Making Smarter Decisions When You Don’t Have All the Facts
By Annie Duke
Life is Poker, Not Chess
- We link results with decisions even though it is easy to point out indisputable examples where the relationship between decisions and results isn’t so perfectly correlated
- We are uncomfortable with the idea that luck plays a significant role in our lives…It feels better for us to imagine the world as an orderly place, where randomness does not wreak havoc and things are perfectly predictable.
- Trouble follows when we treat life decisions as if they were chess decisions. Chess contains no hidden information and very little luck. Pieces can’t randomly appear or disappear from the board or get moved from one position to another by chance. Poker, in contrast is a game of incomplete information. It is a game of decision-making under conditions of uncertainty over time. Valuable information remains hidden. There is also an element of luck in any outcome…Once the game is finished and you try to learn from the results, separating the quality of your decisions from the influence of luck is difficult.
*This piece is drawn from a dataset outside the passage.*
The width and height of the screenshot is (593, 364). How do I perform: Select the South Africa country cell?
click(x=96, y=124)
- Physicist James Clerk Maxwell: “Thoroughly conscious ignorance is the prelude to every real advance in science.”
- What makes a decision great is not that it has a great outcome. A great decision is the result of a good process, and that process must include an attempt to accurately represent our own state of knowledge. That state of knowledge, in turn, is some variation of “I’m not sure.” “I’m not sure” does not mean that there is no objective truth. It means that we treat our beliefs as works in progress, as under construction.
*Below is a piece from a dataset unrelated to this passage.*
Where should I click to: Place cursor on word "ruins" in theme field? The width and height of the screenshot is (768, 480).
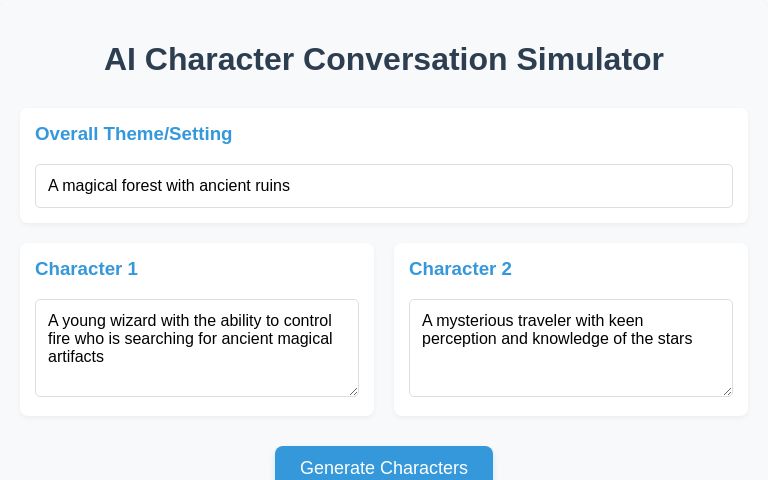(x=269, y=186)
- Good poker players + decision makers - try to figure out how unsure they are, making their best guess at the chances that different outcomes will occur.
Wanna Bet?
- By making explicit that our decisions are bets, we can make better decisions and anticipate (and take protective measures) when irrationality is likely to keep us from acting in our best interest.
- In most of our decisions we are not betting against another person. Rather, we are betting against all the future versions of ourselves that we are not choosing.